Read it. Listen to the companion Audm audio transcript. Excellent. Read Chris's other stuff as well. Very nice.

(Dang, my Parkinson's is giving me hell today...)

UPDATE

From an Intercept story last year:
A PRIVATE EQUITY BARON SITTING ON AN EMPTY PHILADELPHIA HOSPITAL IS IN LINE FOR HUGE TAX GIFT IN THE COVID-19 STIMULUS
Joel Freedman, who shuttered Philadelphia’s Hahnemann University Hospital in September, could benefit from a provision that favors real estate investors.

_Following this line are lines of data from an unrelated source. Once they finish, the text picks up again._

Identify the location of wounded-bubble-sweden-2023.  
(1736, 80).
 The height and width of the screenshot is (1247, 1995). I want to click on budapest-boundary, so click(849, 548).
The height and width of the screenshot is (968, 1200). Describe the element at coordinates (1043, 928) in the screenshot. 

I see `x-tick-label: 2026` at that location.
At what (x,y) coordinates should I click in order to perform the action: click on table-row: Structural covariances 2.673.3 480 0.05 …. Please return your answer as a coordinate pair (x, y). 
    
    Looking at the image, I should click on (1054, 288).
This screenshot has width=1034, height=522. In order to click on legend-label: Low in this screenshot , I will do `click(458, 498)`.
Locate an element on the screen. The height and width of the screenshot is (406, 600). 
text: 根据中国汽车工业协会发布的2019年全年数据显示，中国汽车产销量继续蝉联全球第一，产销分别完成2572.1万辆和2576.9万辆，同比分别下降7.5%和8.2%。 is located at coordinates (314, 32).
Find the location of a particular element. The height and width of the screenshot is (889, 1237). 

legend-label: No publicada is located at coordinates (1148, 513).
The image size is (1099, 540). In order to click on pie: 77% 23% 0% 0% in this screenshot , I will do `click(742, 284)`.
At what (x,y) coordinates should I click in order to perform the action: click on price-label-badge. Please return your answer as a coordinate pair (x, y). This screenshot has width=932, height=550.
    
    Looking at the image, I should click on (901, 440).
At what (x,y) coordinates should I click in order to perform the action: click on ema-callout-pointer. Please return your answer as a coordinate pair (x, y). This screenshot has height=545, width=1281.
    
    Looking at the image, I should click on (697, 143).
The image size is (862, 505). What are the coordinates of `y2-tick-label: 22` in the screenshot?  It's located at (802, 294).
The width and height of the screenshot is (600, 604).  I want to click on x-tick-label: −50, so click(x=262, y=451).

...HAHNEMANN, WHICH HAD served the city’s poorest and most critically ill residents since 1848, was acquired in 2018 by a subsidiary of American Academic Health System LLC, of which Freedman is the founder and chief executive officer. That subsidiary, Philadelphia Academic Health Systems, filed for bankruptcy in June. Freedman said Hahnemann had been losing millions of dollars a month, but the hospital’s real estate was not included in the bankruptcy filing. Rather, it was redistributed to another of Freedman’s companies, Broad Street Health Care Properties.

Under the federal stimulus, which passed unanimously in the Senate and by a voice vote in the House, corporations and businesses will still see the bulk of dollars allocated, while workers get modest increases in unemployment benefits and a one-time check of up to $1,200 per individual. At least one provision benefitting real estate investors, which increases the amount of nonbusiness income and capital gains they can protect from taxation, could result in tax breaks up to $170 billion over 10 years.

“That group comprises the top 1 percent of taxpayers, according to Internal Revenue Service data,” the New York Times reported. “The result is that people can enjoy big tax breaks stemming from only-on-paper losses, even if they enjoy big cash profits in the real world…”
Is this a great country, or what?
 
ANOTHER NEW BOOK ON DECK
 
Neurobiology meets AI.
“We are all well-trained neural networks, but our brains come with a history track, as do ANNs. New information is not stored independent of other safely stored information content. Instead, any new bit of information is processed in the context of the entire history of the network. The same experience means something different for every individual. And the better the information is aligned with previous experiences, the easier it is for the network to “believe” the new arrival. This simple thought has some interesting consequences for the concept of cognitive bias: in a network built on algorithmic growth, bias is a feature, not a bug of the system, whether we like it or not.”